En el 55 fue la resistencia.
En el 76, la refundación democrática.
Y mañana será la revancha de la entrega: más luminosa, más consciente, más valiente. Con soluciones argentinas para problemas argentinos. Porque la ola que viene no viene del cielo: viene del mar profundo que se levanta cuando tiembla la tierra.
Los procesos históricos no se detienen ante la letra de la ley, y mucho menos cuando esa letra ha sido vaciada de justicia, torcida por el odio, y puesta al servicio del miedo. El peronismo no nació en los libros ni morirá en los juzgados. Es cuerpo místico. Es memoria insurrecta. Es una llama viva en quienes ya fueron tocados por su verdad, y jamás volverán a callarse.
En la liturgia fundacional de nuestro espacio el domingo celebramos Pentecostés. Recordando cómo, tras la ausencia de Jesús, los apóstoles se vieron envueltos por lenguas de fuego, y el Espíritu Santo descendió sobre ellos. Fue el pacto de amor entre Dios y los hombres. Y donde había miedo, surgió valentía. Donde había luto, nació camino.
Hoy también nosotros sabemos que la ausencia de un líder no hay silencio, sino expansión.
Su voz resuena en miles. Su causa arde en cada militante que comprendió que lo que está en juego no es una persona, sino el derecho del pueblo a soñar y construir su destino. No hay persecución que frene a un pueblo que ha vuelto a encontrarse.

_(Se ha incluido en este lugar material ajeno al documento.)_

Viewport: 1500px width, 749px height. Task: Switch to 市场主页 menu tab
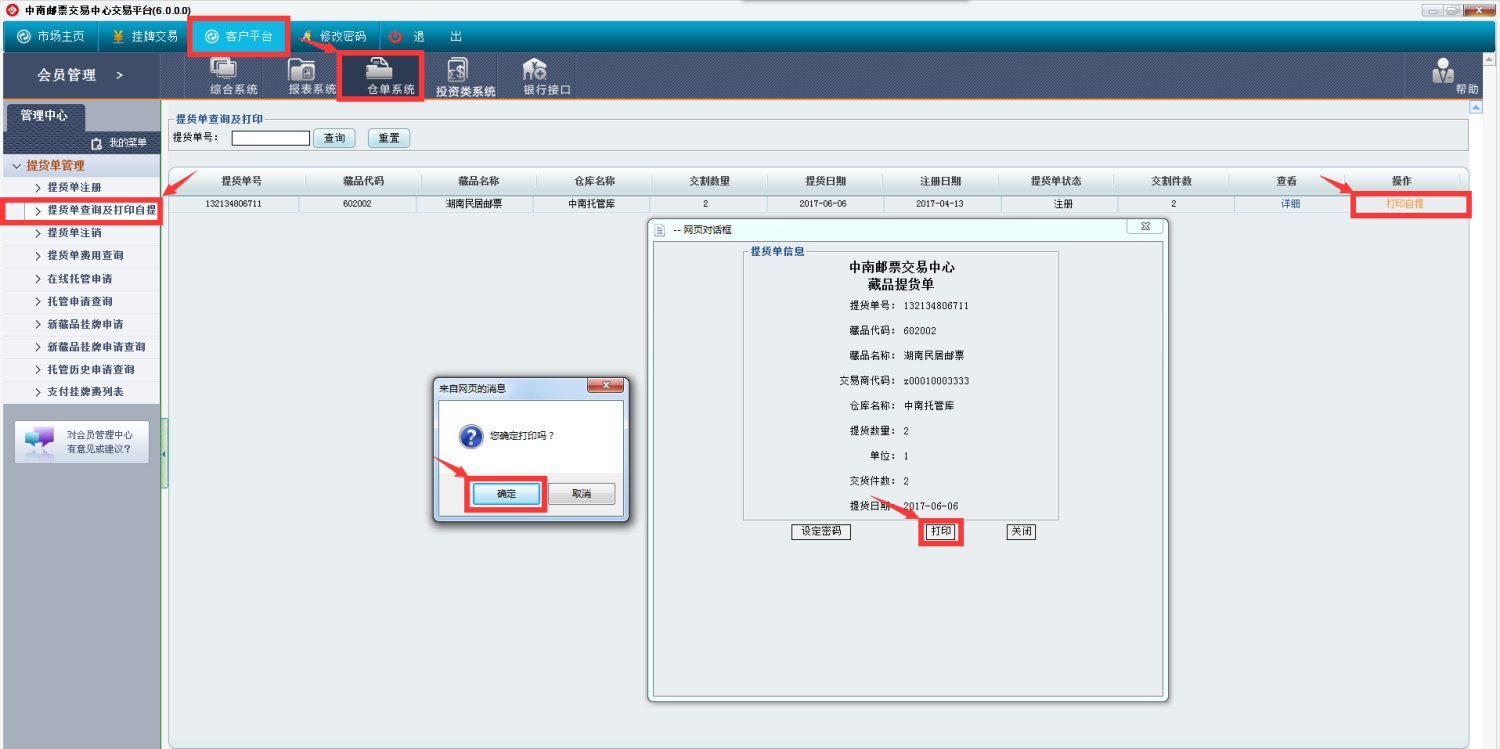coord(51,37)
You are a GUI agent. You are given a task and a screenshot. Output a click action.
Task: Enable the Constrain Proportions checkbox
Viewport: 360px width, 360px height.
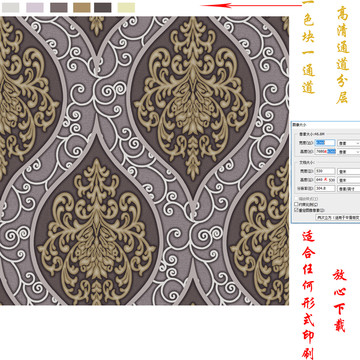[296, 204]
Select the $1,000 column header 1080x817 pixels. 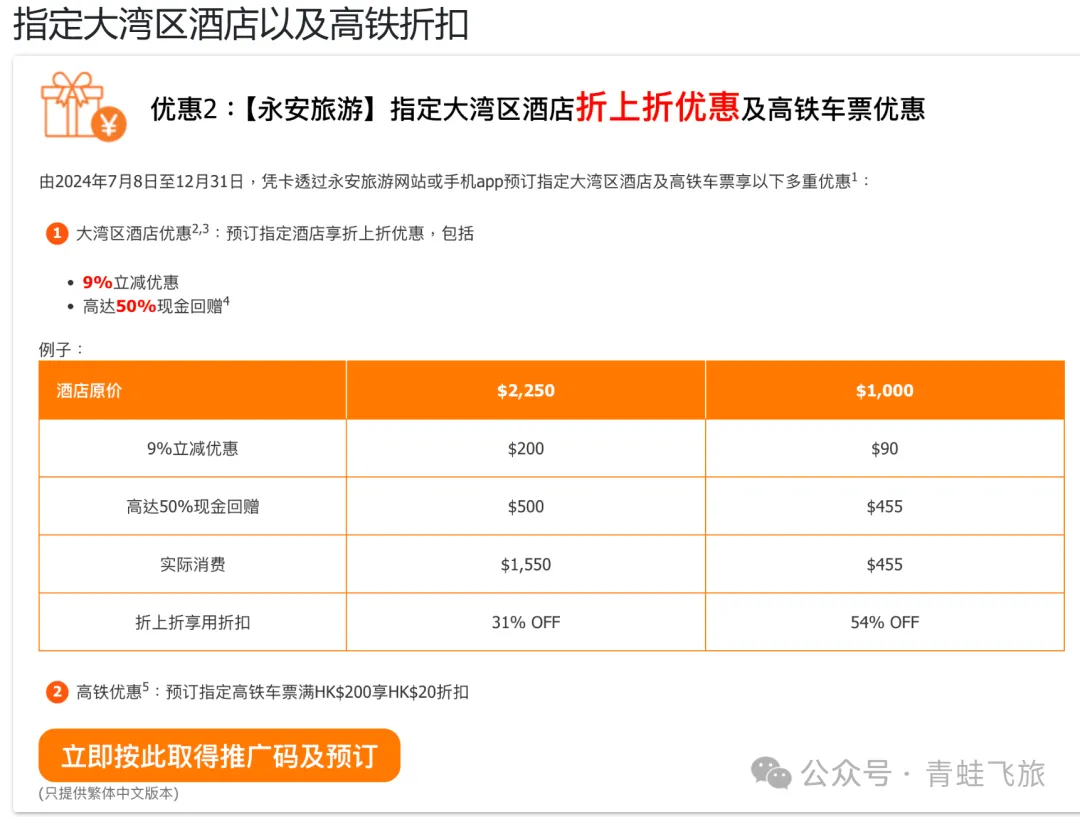coord(884,390)
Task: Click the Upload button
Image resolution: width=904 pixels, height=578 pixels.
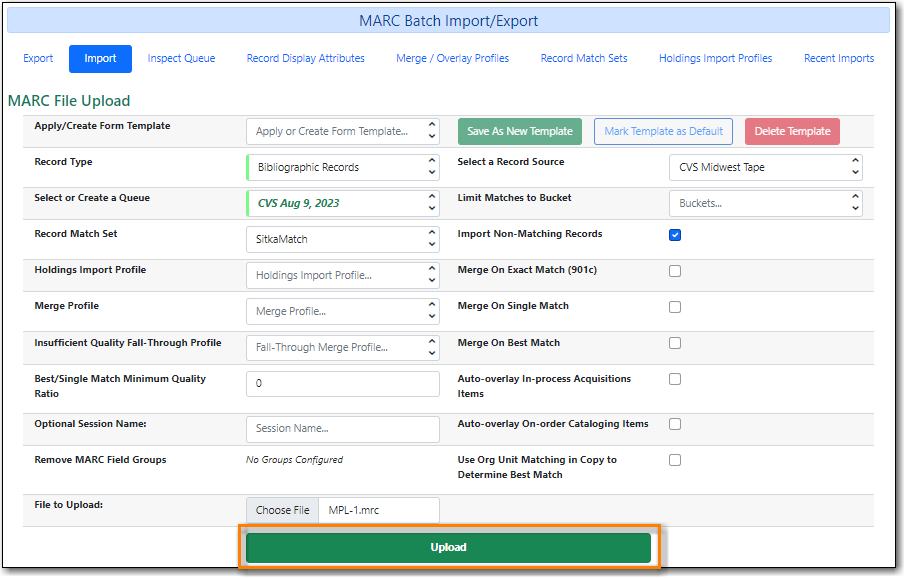Action: click(x=448, y=547)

Y si el poder, como Zeus, se ensaña tanto, es porque aunque el águila se coma nuestras entrañas, no ha logrado apagar la llama.

El peronismo, como Prometeo, no pidió permiso ni pedirá perdón. Desafió a los dioses para que el pueblo tuviera luz, y como Prometeo, una vez más, enfrenta una condena feroz, porque su crimen es eterno e imperdonable: haberles devuelto a los hombres la capacidad de arder.